Yianni Agisilaou is well-placed to inspect “the line” when it comes to comedy. Apart from his solo show, he is the host of Comedians Against Humanity, where a revolving door of talent improvises scenarios based on answers from the infamous card game. One evening saw the terrific Tim Renkow riffing on a fictitious press conference in which all gay people were to be executed by “the Jews”. Mad, offensive, and utterly hilarious.
Yianni’s solo show is a less raucous, more thoughtful affair that, while perhaps lacking in outright hilarity, is an accessible, fascinating, and thoroughly enjoyable examination of what our triggers are, and how we present different facets of ourselves to the world. He suggests we have three faces: a “brochure” face we display to the general public, a more relaxed one to family and friends, and the sickening, twisted Gollum visage that we keep entirely to ourselves.
Agisilaou liberally peppers his act with profanity, including a Malcolm Tucker-like precision with the C-word. He’s probing the crowd; knocking at the walls to see which are solid, and which could come crumbling down with the right (or wrong) topic. The reason it works so well is because he is a thoroughly genial host of obvious great intelligence.

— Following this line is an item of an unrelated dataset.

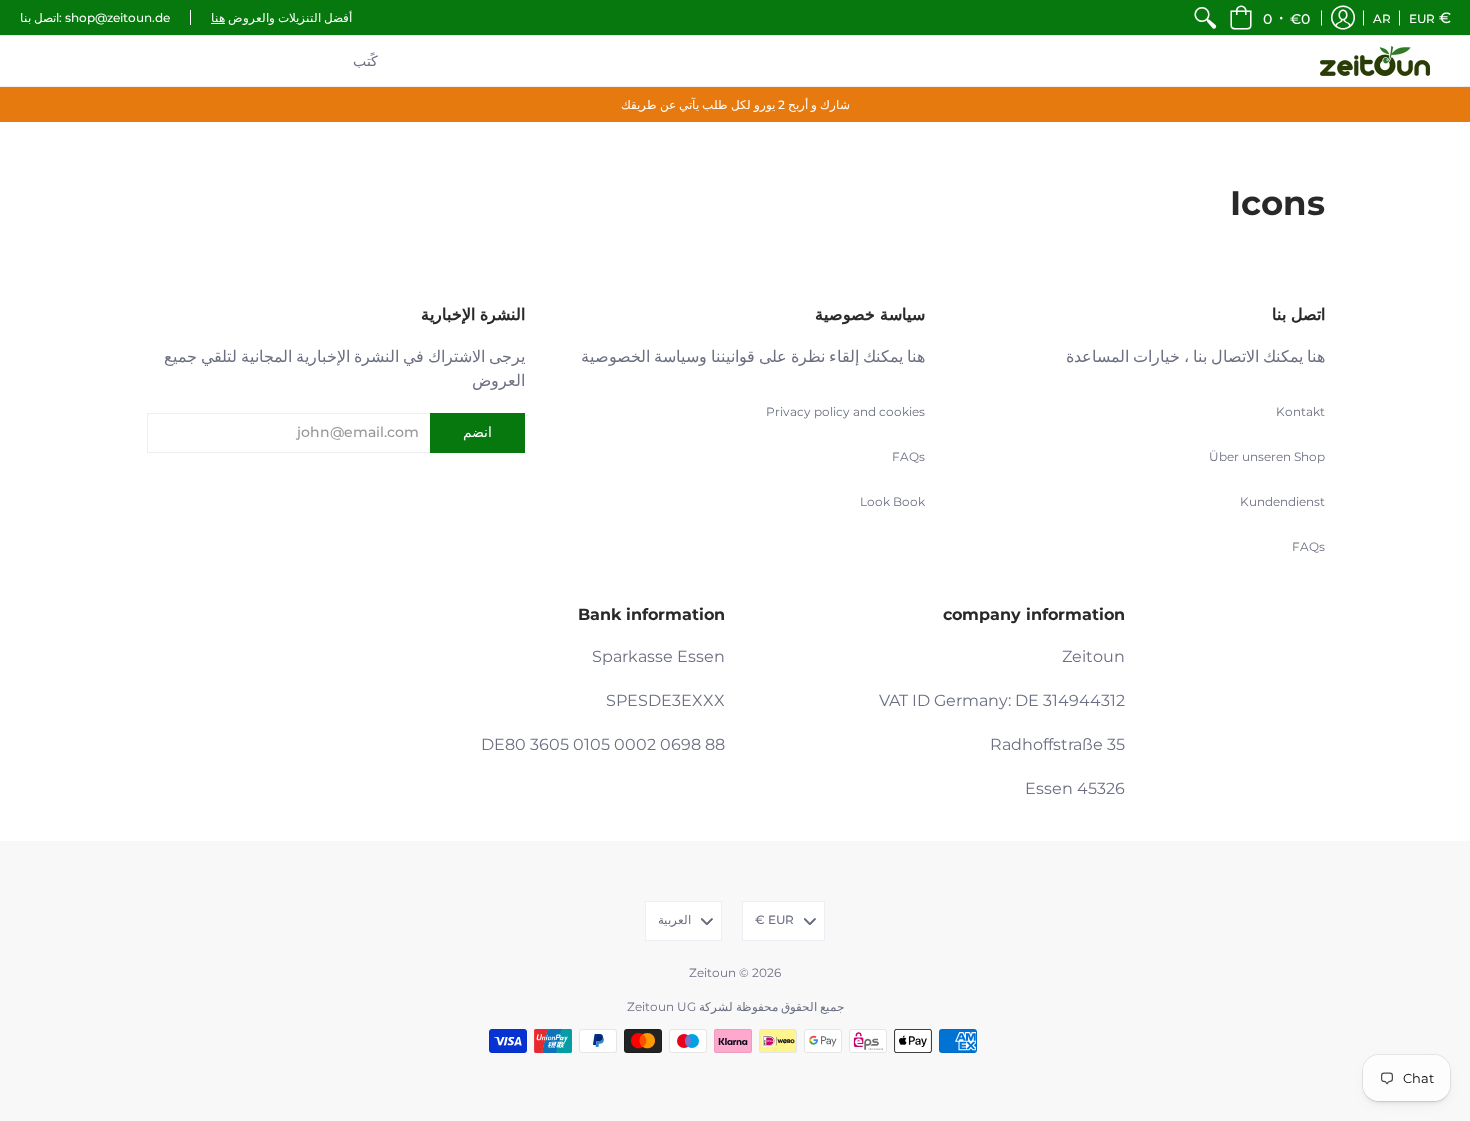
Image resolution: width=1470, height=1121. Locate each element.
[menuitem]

A more confrontational comedian would have the audience on the defensive.
In fact, the framing theme of the act is a very clever method of getting across some really robust material in the guise of proper anthropology. It’s a worthy study, although the obvious outcome is that it’s impossible to gauge what can be considered beyond the pale. Anyone who has any insight into human behaviour at all would know that to be true so there aren’t any real epiphanic moments, but this is nevertheless an entirely worthwhile hour in the company of a man who takes joy in the wielding of words like the late, great George Carlin used to do.